## [Consigne]
Répondez aux questions suivantes à partir de l'entretien sur le Venezuela présenté ci-dessous.
1. Quels sont les trois pays cités comme partageant des engagements de progrès et d'avancée sociale ?
2. En quelle qualité la personne interrogée visite-t-elle divers pays ?
3. Selon la réponse donnée, quel espace les médias ont-ils occupé ?

Il y a en outre quelque chose en commun entre nos pays (Venezuela, Argentine et Brésil), à savoir les engagements de progrès et d'avancée sociale pour nous rapprocher de la justice sociale, chacun dans ses propres réalités.

Il existe un secteur de conscience énorme sur le Continent. La justice sociale est désormais un engagement et une nécessité après les traumatismes que nous avons soufferts à cause des excès du néo-libéralisme dans nos pays et de l'insensibilité progressive des classes dirigeantes qui oublièrent ceux qu'elles représentaient."

-Vous êtes en quelque sorte le visage visible du Venezuela lorsque, en votre qualité de ministre des Affaires étrangères, vous visitez divers pays. Comment êtes-vous reçu? A travers vous, critique-t-on ou appuie-t-on le gouvernement de Hugo Chavez?

"Je reçois appuis et critiques et en outre de la désinformation. Comme le Venezuela souffre d'une dictature médiatique, il arrive que parfois quelques dirigeants ou médias d'autres pays ne prennent pas la peine de chercher une information alternative et ils se guident par ce que disent des médias (vénézuéliens) qui ont pratiquement remplacé les partis traditionnels. Ainsi, les médias qui, pour sûr, ne sont pas obligés à rendre des comptes comme les partis politiques ont occupé l'espace de l'opposition. Mais il y a aussi beaucoup de curiosité, ce qui nous permet de trouver un dialogue."

Enregistrements de pointage pour le texte et les éléments
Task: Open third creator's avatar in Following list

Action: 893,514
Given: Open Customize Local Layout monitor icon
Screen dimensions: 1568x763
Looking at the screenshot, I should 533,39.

## [Réponse attendue]
1. Le Venezuela, l'Argentine et le Brésil.
2. En sa qualité de ministre des Affaires étrangères.
3. L'espace de l'opposition.